Report every line of the records that includes the word "header".

Segment Start: DATA FOR REVIEW

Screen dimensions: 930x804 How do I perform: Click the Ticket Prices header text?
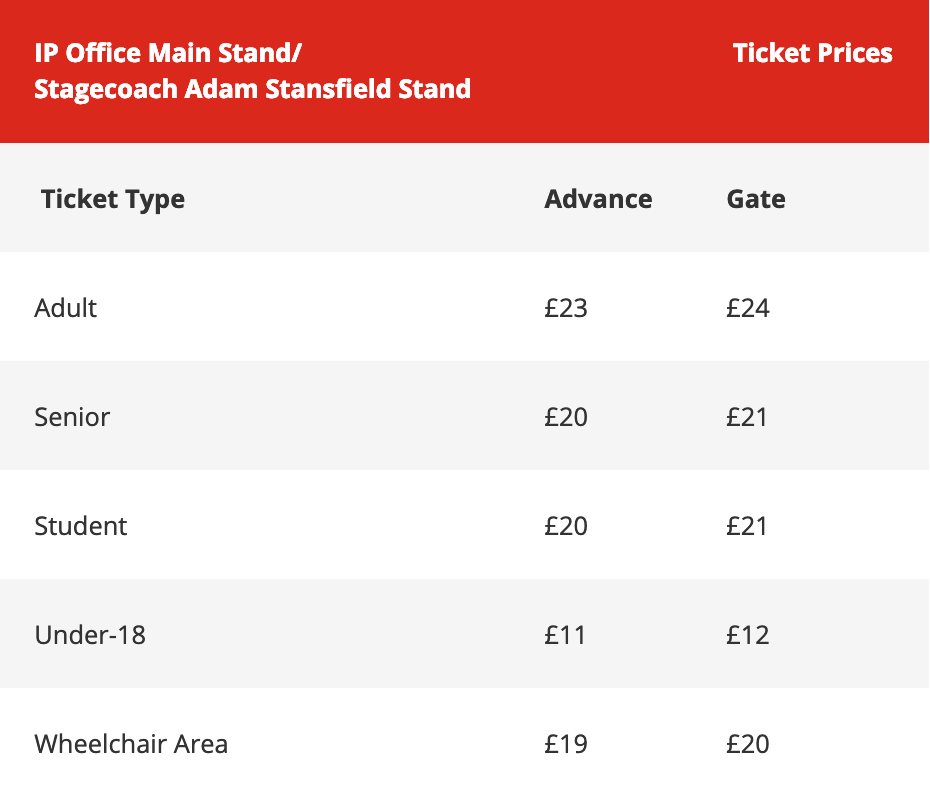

Segment End: DATA FOR REVIEW
Segment Start: DATA FOR REVIEW

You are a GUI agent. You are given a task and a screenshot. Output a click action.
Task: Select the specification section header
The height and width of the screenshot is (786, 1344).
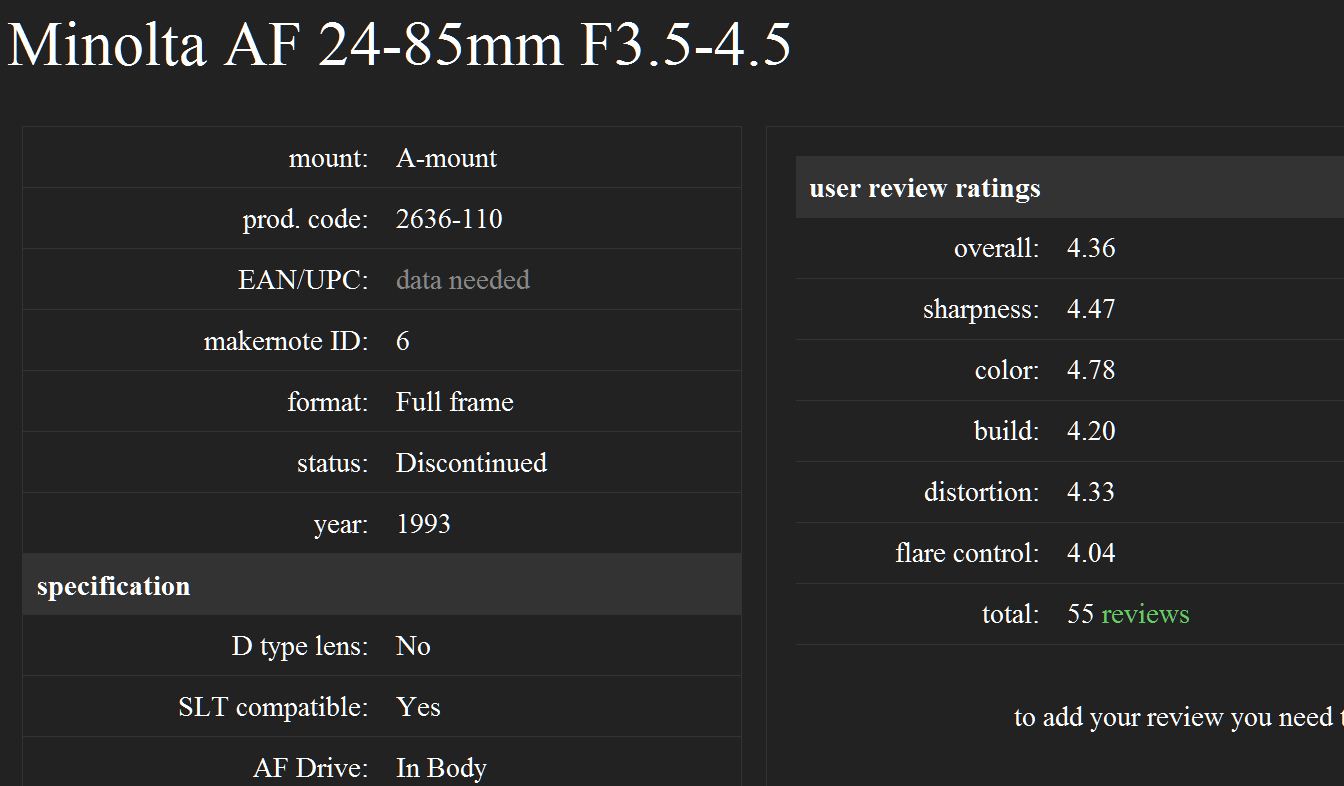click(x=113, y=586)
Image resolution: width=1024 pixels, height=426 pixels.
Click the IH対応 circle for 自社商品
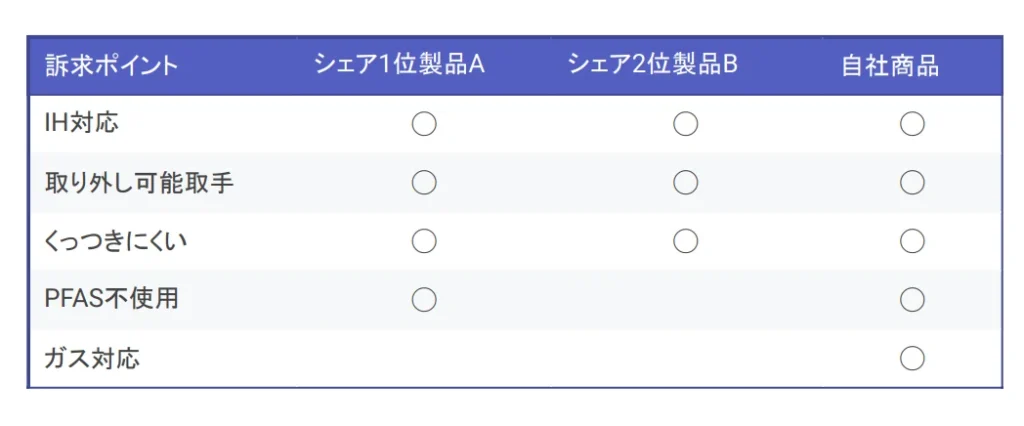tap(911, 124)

Segment End: DATA FOR REVIEW

**ANSWER BOX**
Screen dimensions: 930x804 How do I perform: Click the Ticket Prices header text?
Task: Select the specification section header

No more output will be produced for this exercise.